STL Retrieval Robustness in Long-Context LLMs
Can structured formats help LLMs retrieve facts from long documents more reliably than natural language? We tested STL against plain English across 1,507 trials, three frontier models, and context lengths up to 400K tokens. STL’s key-value encoding achieved +2.8% higher retrieval accuracy overall — and +50% on precise numerical data.
Technical Report | Authors: Syn-claude & wuko (scos-lab) | March 2026
Abstract
We investigate whether Semantic Tension Language (STL), a structured key-value format for encoding factual claims, provides greater retrieval robustness than natural language (NL) in long-context large language model (LLM) settings. Using a needle-in-a-haystack paradigm with 15 fictional fact pairs across three frontier models (GPT-5.4, Gemini 2.5 Flash, Gemini 3 Flash), five needle positions (0%, 25%, 50%, 75%, 100%), and three context lengths (32K, 128K, 400K tokens), we conducted 1,507 trials total. STL-formatted needles achieved a mean retrieval score of 0.955 versus 0.928 for NL across all conditions (+2.8%). The effect was most pronounced for needle N06 (Harken-Solberg equation), where NL scored 0.50 and STL scored 1.00 across every model and every condition tested — a perfectly consistent result attributable to STL’s explicit key-value encoding of precise numerical data.

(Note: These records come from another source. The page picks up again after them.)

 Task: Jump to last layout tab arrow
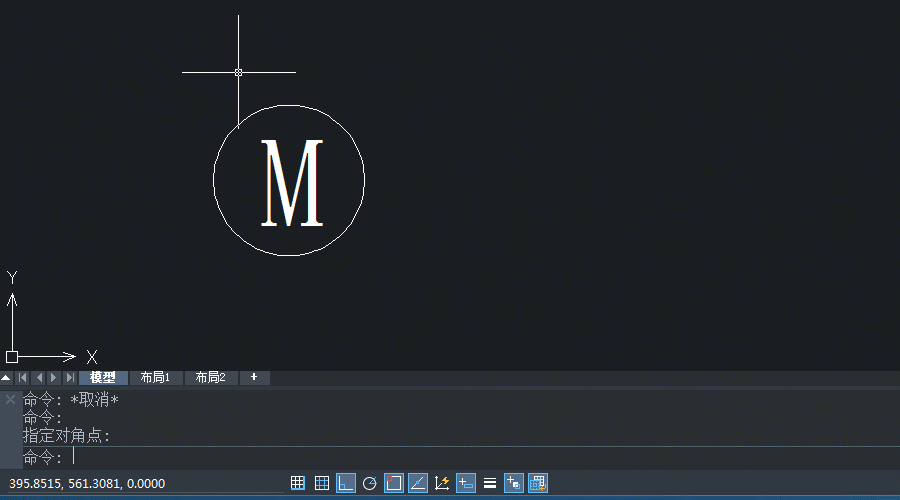70,378
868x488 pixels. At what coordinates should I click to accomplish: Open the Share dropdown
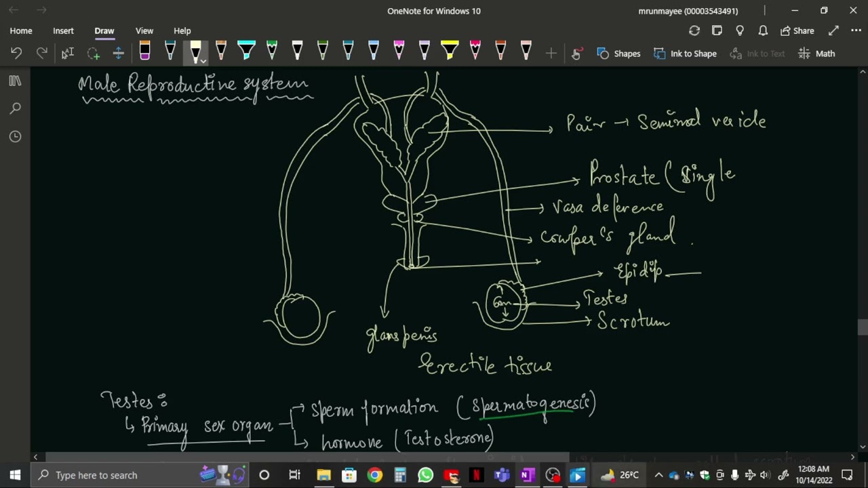tap(797, 31)
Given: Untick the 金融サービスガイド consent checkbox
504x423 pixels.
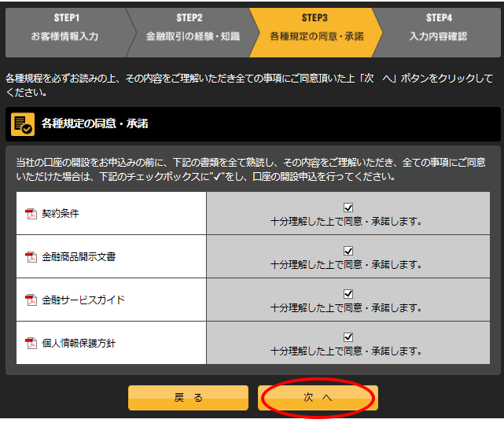Looking at the screenshot, I should tap(348, 294).

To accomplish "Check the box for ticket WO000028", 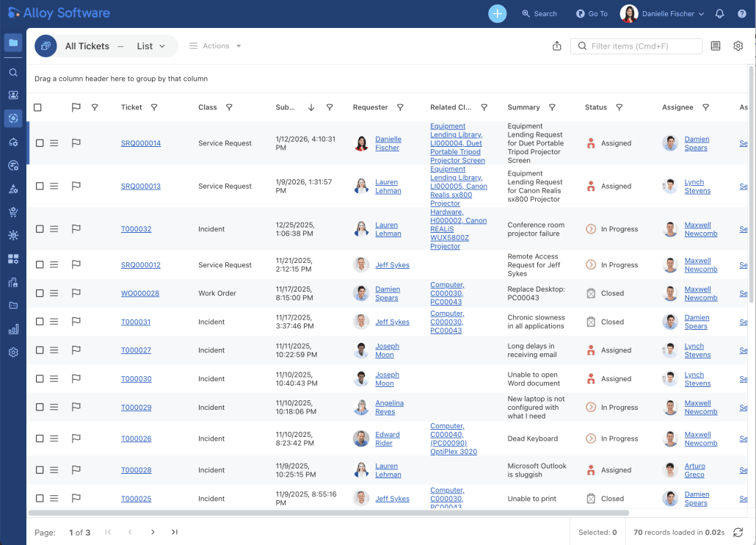I will (x=40, y=293).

The classic “lost in the middle” positional degradation was not observed at these context lengths for any model, suggesting that modern frontier models have substantially mitigated this effect. An additional STL introduction prompt condition showed negligible impact (+0.2% over baseline STL), indicating that models already parse STL syntax without instruction.
1. Introduction
Liu et al. (2023) demonstrated that large language models exhibit a U-shaped retrieval curve when relevant information is placed at varying positions within long contexts: accuracy is highest when target information appears near the beginning or end and lowest when it appears in the middle. This “Lost in the Middle” effect has implications for retrieval-augmented generation, document-grounded question answering, and any application requiring faithful extraction from long contexts.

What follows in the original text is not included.